2010 Worldwide Networking: Many Witnesses, One Christ
The Mexico City meeting in 1963 both finalized the linkage between mission and unity that began in 1910, and declared a postcolonial future. Yet in the West, secularization was hollowing out young people’s interest in the ecumenical movement. Amid cries of ‘missionary go home’ by councils of churches in Asia, Africa, and Latin America, the old mission structures of western mainline Protestantism entered a period of crisis. Important contextual and local theologies replaced the big tent of ecumenical unity so beloved by the World War II generation. Noted 1960s ecumenists rejected evangelization as a form of imperialism, thereby severing mission and unity from each other. In the meantime, an alternative, increasingly transnational evangelical mission network gathered strength, and it ruptured the hard-won ecumenical agreements that had been crafted over several decades.
By the late 1990s, however, scholars and church people awakened to the reality of ‘World Christianity.’ The growing realization that Christianity had become a multi-cultural religion, with Latin Americans and Africans becoming the majority, clearly had profound implications for mission practice. Unprecedented levels of migration seemed to fulfill the vision of mission to and from everywhere, but without needing the professional missionary society. Growing churches around the world included Catholics, Pentecostals, and Indigenous groups previously considered sectarians, more than the Orthodox and Protestant communions that had struggled together to create the mid-century ecumenical movement. Improved transportation networks allowed millions of ordinary Christians to go on short-term mission trips of two weeks or less to poor countries around the world. By the twenty-first century, missionaries were likely to be Koreans or Nigerians or Brazilians supported by megachurches.
In such changing contexts, what is the relationship between many witnesses and the one Christ? Popular discourse on ‘World Christianity’ shows that the dream of worldwide community based on the Revelation vision of persons from all nations and races praising God retains its capacity to inspire. 12 But instead of World Christianity being a synonym for a united world church, the concept assumes multiculturalism, decentralization and multi-directional personal relationships. In short, united action for mission is characterized not by ambitions for organic unity, but by relational networking across transnational networks. Denominational cooperation and ecclesiocentric ecumenism, although still existing, have yielded to the messier reality of multiple centers of authority, vigorous competition, millions of freelance short termers, Christian migrants empowered by the Great Commission, and the recognition that globalization has unleashed forces beyond the ability of any one movement to control.
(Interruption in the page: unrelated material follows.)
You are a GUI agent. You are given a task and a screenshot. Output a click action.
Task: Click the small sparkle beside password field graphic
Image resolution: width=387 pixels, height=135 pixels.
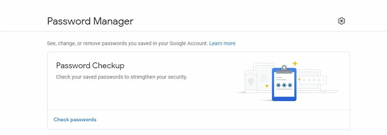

One big change from previous eras is that the starting point for discussion is no longer an assumption of Christendom, or western denominational structures seeking diversity. Rather, today diverse witnesses are the norm, not the goal. The evangelistic ferment of growing World Christianity has increased the focus on evangelization to the extent that unity without witness becomes inconceivable. Nevertheless, the diversity of witnesses brings sharply into focus renewed need to reaffirm one Christ as the foundation of a common faith. How can he unite believers amid a multicultural cornucopia of churches? What is Christian witness in a world of religious pluralism? Where is Jesus Christ in the public square, when non-belief has squeezed religious faith out of the older Christian heartlands? We know that witnesses are many. But who is the Jesus Christ to whom all Christians witness?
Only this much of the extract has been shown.